Largest Interior Rectangle#

Given a binary mask, we want to find the largest axis-aligned rectangle that fits entirely inside the foreground. This comes up when cropping images to the visible region after warping, or when placing text or overlays inside a segmented object.

The dense approach computes, for each pixel, how far up the foreground extends. This gives a histogram per row. Then we solve “largest rectangle in histogram” for each row. Total cost: O(h × w).

With RLE, we want to do better when the mask has few runs.

The histogram approach#

The classic “largest rectangle in histogram” problem has an O(n) solution using a stack. For a histogram with n bars:

heights = [2, 1, 5, 6, 2, 3]

We scan left to right. The stack holds indices of bars in increasing height order. When we see a bar shorter than the stack top, we pop and compute the rectangle that had the popped bar as its shortest bar. The width extends from the new stack top to the current position.

For 2D masks, we compute a histogram for each row: for column x, the histogram value is how many consecutive foreground pixels are above (including the current row). Then we run the 1D algorithm on each row’s histogram. This gives O(h × w) total.

Adapting to RLE#

The histogram approach touches every pixel. With RLE, we want to skip uniform regions.

The key observation: a candidate rectangle’s right edge must align with where a horizontal run ends. If a rectangle doesn’t extend to a run boundary, we could extend it rightward and get a larger rectangle.

Similarly for the top and bottom edges—they must align with where vertical extent changes. But vertical extent changes exactly where horizontal runs start or end for some row.

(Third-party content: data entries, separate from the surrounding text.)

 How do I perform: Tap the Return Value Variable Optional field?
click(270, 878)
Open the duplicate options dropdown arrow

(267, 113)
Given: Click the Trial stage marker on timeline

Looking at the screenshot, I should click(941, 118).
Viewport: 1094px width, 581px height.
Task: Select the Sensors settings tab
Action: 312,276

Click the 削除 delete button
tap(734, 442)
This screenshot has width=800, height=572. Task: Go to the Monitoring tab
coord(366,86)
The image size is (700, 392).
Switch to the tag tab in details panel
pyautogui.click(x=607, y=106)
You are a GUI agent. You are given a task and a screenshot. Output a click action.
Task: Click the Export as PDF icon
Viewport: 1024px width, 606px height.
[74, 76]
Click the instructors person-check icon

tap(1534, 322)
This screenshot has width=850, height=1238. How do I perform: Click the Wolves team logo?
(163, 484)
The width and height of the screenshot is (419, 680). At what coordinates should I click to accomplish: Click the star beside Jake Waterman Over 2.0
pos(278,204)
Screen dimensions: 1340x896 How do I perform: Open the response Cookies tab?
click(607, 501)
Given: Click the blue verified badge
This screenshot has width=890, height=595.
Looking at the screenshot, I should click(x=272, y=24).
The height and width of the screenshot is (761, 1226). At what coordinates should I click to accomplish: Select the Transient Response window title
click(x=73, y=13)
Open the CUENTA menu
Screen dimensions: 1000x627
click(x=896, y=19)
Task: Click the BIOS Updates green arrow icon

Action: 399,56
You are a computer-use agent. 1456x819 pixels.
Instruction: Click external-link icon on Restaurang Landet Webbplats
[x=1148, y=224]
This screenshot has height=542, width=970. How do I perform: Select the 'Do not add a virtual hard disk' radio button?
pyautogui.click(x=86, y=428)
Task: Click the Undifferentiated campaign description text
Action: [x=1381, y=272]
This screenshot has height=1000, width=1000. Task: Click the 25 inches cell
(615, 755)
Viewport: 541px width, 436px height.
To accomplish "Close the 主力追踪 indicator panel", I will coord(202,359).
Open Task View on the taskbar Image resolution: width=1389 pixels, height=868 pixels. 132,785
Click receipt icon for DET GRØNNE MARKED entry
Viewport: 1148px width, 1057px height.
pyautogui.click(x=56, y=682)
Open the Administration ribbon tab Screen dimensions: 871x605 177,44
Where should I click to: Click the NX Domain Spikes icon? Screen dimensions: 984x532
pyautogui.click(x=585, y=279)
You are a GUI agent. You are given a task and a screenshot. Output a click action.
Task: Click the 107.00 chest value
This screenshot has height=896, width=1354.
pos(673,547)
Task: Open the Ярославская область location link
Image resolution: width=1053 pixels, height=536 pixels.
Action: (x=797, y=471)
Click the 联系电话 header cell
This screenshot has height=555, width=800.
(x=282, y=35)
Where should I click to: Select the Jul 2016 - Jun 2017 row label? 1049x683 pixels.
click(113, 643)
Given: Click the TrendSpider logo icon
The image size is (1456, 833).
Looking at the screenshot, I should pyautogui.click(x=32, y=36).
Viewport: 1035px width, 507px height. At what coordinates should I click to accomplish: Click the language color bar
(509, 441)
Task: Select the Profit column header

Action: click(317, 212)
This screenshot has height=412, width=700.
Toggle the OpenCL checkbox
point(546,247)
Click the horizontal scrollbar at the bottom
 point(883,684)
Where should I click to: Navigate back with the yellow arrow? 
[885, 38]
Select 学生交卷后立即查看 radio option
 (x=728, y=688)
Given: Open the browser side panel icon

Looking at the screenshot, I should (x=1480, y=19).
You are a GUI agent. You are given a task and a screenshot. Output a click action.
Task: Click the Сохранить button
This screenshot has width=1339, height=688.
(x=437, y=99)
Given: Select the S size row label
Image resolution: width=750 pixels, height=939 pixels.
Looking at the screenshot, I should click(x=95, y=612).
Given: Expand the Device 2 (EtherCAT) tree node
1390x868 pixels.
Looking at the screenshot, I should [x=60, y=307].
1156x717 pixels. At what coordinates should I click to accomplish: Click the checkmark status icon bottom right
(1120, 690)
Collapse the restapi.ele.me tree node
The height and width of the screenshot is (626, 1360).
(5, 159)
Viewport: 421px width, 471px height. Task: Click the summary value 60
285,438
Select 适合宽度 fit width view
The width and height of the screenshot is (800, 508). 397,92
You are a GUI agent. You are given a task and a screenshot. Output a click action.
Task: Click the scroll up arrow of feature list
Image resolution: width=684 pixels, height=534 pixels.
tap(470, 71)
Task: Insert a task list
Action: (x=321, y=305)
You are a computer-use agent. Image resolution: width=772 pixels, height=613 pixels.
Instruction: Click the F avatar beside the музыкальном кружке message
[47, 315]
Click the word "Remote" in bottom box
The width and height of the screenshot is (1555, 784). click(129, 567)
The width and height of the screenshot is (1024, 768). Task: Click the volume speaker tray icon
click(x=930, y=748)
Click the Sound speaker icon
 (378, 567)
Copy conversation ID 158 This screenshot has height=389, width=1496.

So we only need to check rectangles at “events” where the mask structure changes. Between events, nothing interesting happens.

Left and right contours#

Define the left contour as foreground pixels that have background to their left (or are at the image boundary). These are pixels where a horizontal run starts. The right contour is foreground with background to the right—where runs end.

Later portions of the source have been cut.